Space Risk Analysis and Remote Sensing (250MEG010) – Course 2025/26 PDF

Learning Objectives

* To apply oral presentation techniques. * To know and be able to use advanced techniques to geo-referentially represent data. * To have powerful tools for the geospatial analysis of geo-referenciated data. * To acquire technical skills in the use of GIS and remote sensing for spatial analysis, aimed at assessing natural hazards, and managing territorial data.

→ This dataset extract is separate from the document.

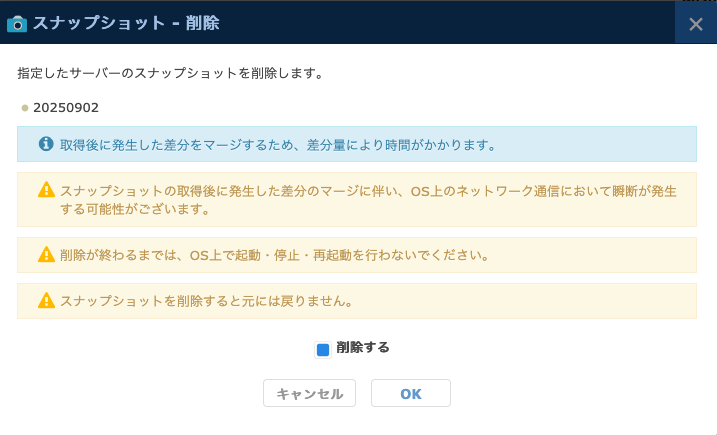Click the 削除する label text

(362, 348)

Total hours of student work

		Hours	Percentage
Supervised Learning	Large group	45h	100.00 %
Self Study		80h

Teaching Methodology

The course consists of 3 hours per eek of classroom activity. The first hour is devoted to theoretical lectures, in which the teacher presents the basic concepts and topics of the subject, shows examples and solves exercises.The objective of these practical exercises is to consolidate the general and specific learning objectives. Each student must develop a GIS&Remote sensing project and do an oral presentation of it at the end of the course. The 2 hours are devoted to solving practical problems and doubts about the GIS project, or laboratory practices, with greater interaction with the students (in general in a classroom with computers and software necessary to the subject practice). Support material in the form of a detailed teaching plan is provided using the virtual campus ATENEA: content, program of learning and assessment activities conducted and literature. Materials of the remote sensing topic will be in Catalan. Although most of the sessions will be given in Spanish, sessions supported by other occasional guest experts may be held in other languages.

Grading Rules

The evaluation calendar and grading rules will be approved before the start of the course.

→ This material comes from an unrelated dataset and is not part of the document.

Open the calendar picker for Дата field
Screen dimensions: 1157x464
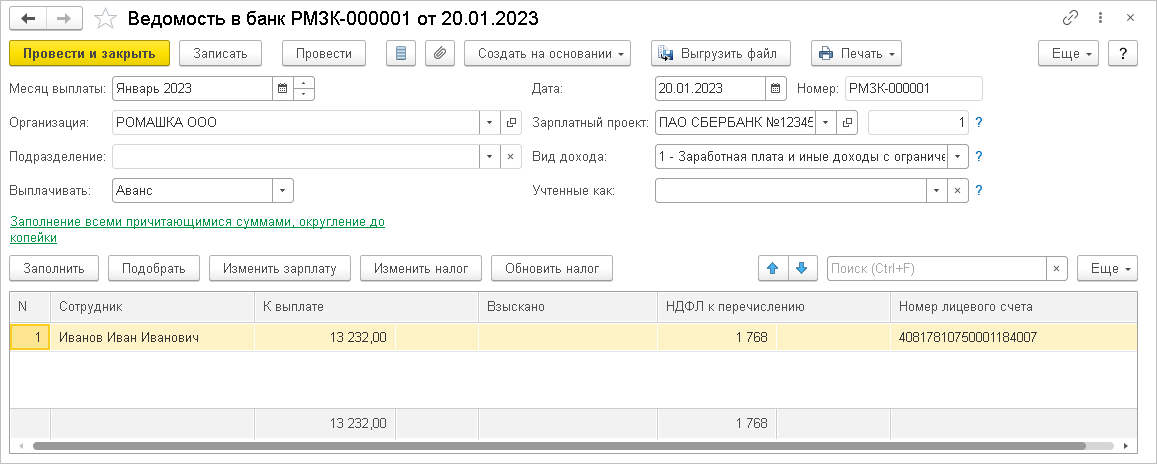coord(775,89)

The final grade of the subject is obtained from the following continuous assessment grades. This final grade, Navac, is drawn up by averaging (weighted to the importance of each activity according to the course), between individual and group problems and practices, of an additive and formative nature, carried out during the course (inside and outside the classroom). Typically Navac= 70% GIS&remote sensing individual Project + 30% other practices such as: DGPS for GIS, georeferencing and/or LIDAR, etc. The practices can be done individually or in groups, and some, like the GIS&Remote Sensing project is individual and must be presented orally in the classroom at the end of the course.

Test Rules

Deliveries of practical activities must be done in a proper way during the scheduled period (min 80%), if not, they will result in a mark of zero in that activity. The attendance to some specific practices (to collect data at field with DGPS for GIS or LIDAR for example) are mandatory to obtain a qualification greater than zero. The final project must contain a report, input data and results, and an oral presentation of approximately 10 minutes.

Office Hours

It shall be determined during the first class (from Monday to Friday)

Bibliography

Basic

Burrough, P.A. Principles of geographical information systems. 3rd ed. Oxford: Oxford University Press, 2015. ISBN 9780198742845.
Olaya, V. Sistemas de información geográfica. [S.l.]: [OsGeo], 2012.
Peña Llopis, J. Sistemas de información geográfica aplicados a la gestión del territorio: entrada, manejo, análisis y salida de datos espaciales: teoría general y práctica para ESRI ArcGIS 9. San Vicente (Alicante): Club Universitario, 2006. ISBN 9788484549192.
Chuvieco, E. Fundamentos de teledetección espacial. 3a ed. (4a reimpr. corretgida 2000). Madrid: Rialp, 1996. ISBN 843213127X.
Chuvieco Salinero, Emilio. Fundamentals of satellite remote sensing. 3rd ed. Boca Raton: CRC Press, 2020. ISBN 9780429014468.

Complementary

Gómez Delgado, M.; Barredo, J.I. Sistemas de información geográfica y evaluación multicriterio en la ordenación del territorio. 2a ed. Paracuellos de Jarama: Ra-Ma, 2005. ISBN 8478976736.

Resources

Specialized programs are available such as ArcGis, QGIS+SAGA+GRASS, SNAP, Google Earth Engine, among others.